Making our way south from Michigan’s U.P. we drove down the western lakeshore of Lake Michigan into Wisconsin first stop: Green Bay.
Green Bay. While ESPN’s Chris Berman referred to Green Bay’s Lambeau Field as the “frozen tundra” it was anything but in late July.
Green Bay is, unsurprisingly, very much about its renowned NFL team the Packers. There’s even a Packers Heritage Trail you can follow if you’re a die hard. We stayed at the Hotel Northland (now a Marriott Autograph Collection hotel) which opened in 1924 and is a stop on the Heritage Trail being the place where Vince Lombardi held his introductory press conference and the hotel which housed the team during training in the 1950s. A Lombardi hat sculpture sits in the lobby as a tribute.





We walked along the Fox River in the evening and made our way across it to Chefusion for dinner, an absolute highlight of our stay. They had a $35 price fixe menu where you could order a starter (salads, mostly) and a small plate and a dessert. While the portions weren’t huge, it was plenty for us and I think their almond cake with pear ice cream may be the best dessert I’ve ever tasted.
Sister Bay. Green Bay was a stop to shorten our drive from Michigan before we made it up the Door Peninsula to visit friends in Sister Bay.
Door County has been referred to as “Wisconsin’s Cape Cod” and after you exit the four-lane highway onto the roundabout in Sturgeon Bay and continue on northward, you can see why. There are several great little laid-back resort towns on the ride up to Sister Bay, where our friends have relocated from Colorado. Despite a trip to the Sturgeon Bay urgent care to deal with a nasty bout of Michigan poison ivy, our trip was a huge success.

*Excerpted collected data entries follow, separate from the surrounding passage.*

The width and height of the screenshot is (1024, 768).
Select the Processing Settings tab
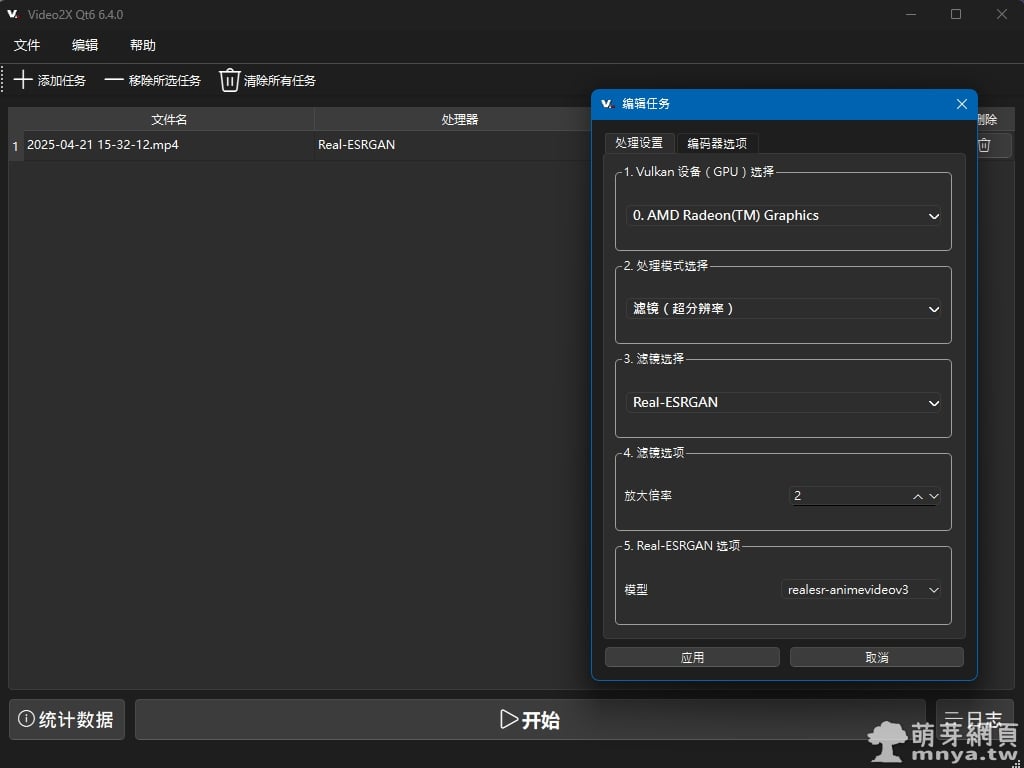tap(639, 143)
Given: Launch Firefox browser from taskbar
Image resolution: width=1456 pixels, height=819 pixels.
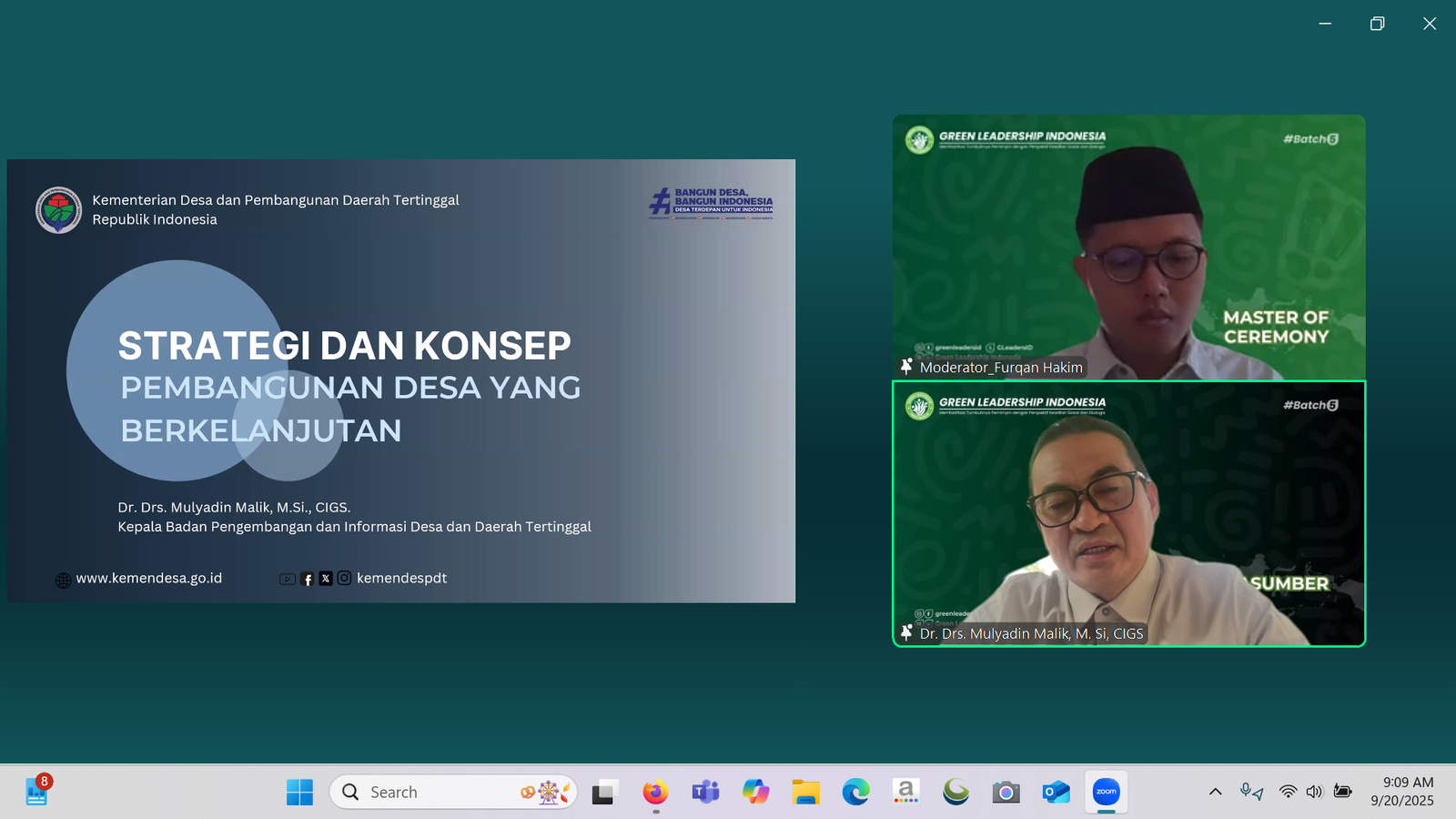Looking at the screenshot, I should (x=655, y=792).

Sister Bay is another of these great little Door County villages out on the peninsula, with a fantastic downtown full of shops and restaurants, bars and coffee shops and a nice little beach and harbor on Lake Michigan. It was a slow-paced couple of days, wandering around, eating fun meals and visiting our friends’ brewery, the Peach Barn (where the motto is “Life is Beautiful. Eat a Peach. Drink a beer”). The Peach Barn offers a fantastic light Pilsner, several slightly hoppier IPAs, some great, tangy fruit-flavored beers (peach, of course, and others), a couple of stouts and live music every night in the summer. You can also grab one of the creations in some local restaurants and liquor stores (or right at the brewery) out on the peninsula. If you’re visiting be sure to stop in and tell Jason and Sarah hi for us (and maybe even buy one of their great hats).

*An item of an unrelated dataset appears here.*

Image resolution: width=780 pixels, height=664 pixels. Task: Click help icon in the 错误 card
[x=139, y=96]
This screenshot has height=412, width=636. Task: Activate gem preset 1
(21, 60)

The Lumberjack (and Jill) World Championships. A couple of years ago on CBS Sunday Morning, I watched a story about the Lumberjack World Championships and made a note that, if we ever nearby when it was taking place, I wanted to check it out. As luck would have it (for me anyway), when we mapped our trip west and I realized we’d be in the Twin Cities of Minnesota, a mere 2.5 hours away from Hayward where they are held (also home to the Birkebeiner cross country ski race, also profiled about a year later on CBS Sunday morning) we had to backtrack to northern Wisconsin (with my good-sport-family-members in tow).

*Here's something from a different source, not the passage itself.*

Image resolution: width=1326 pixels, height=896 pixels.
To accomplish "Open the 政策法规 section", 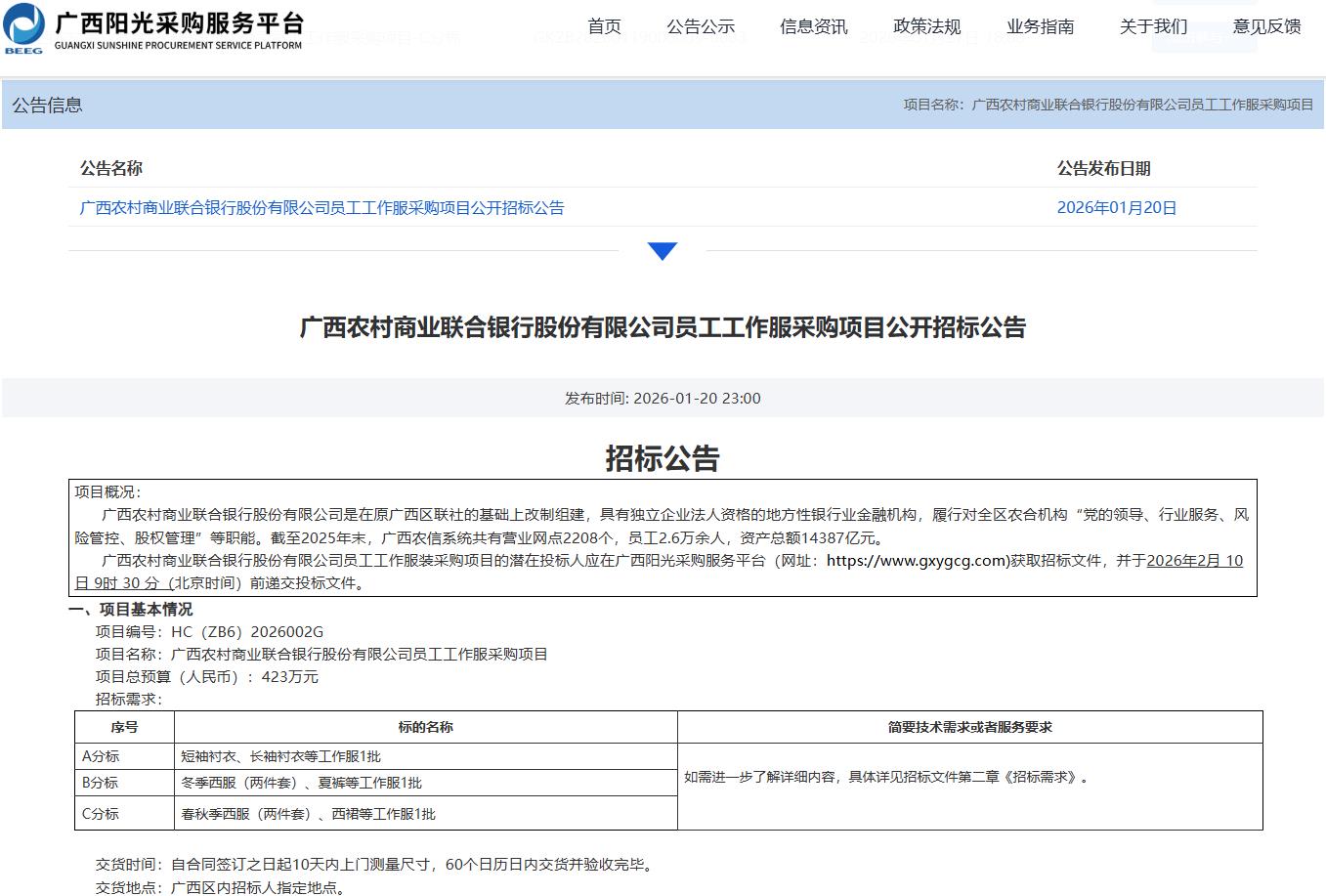I will point(926,26).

“Competitors, you’re in the hands of the starter” each competition would begin in a New Zealand accented voice. Then the countdown to the chopping, sawing or climbing would commence. Some events are quick; in some cases, a mere 14 seconds to saw through a log or climb a 60-foot pole; some are longer; like the log rolling or the standing block chop (which, frankly, seems a good way to take a hunk out of your shin or lose a toe). We got to see almost all of the events in the preliminaries on a Thursday, save the boom-running race across rolling logs in the lake, taste delicious Bar-B-Que at one of the many food trucks (I missed my chance at Wisconsin cheese curds this trip, but you gotta leave something for next time) and grab a quick beer in downtown Hayward at the Moccasin Bar (and self-proclaimed “wildlife museum” of interesting taxidermy) before heading back southwest. These ladies and gents are athletes, people. Color me impressed.










We will be back, with a trip to the capitol and home of the University of Wisconsin, Madison atop the list for our next itinerary.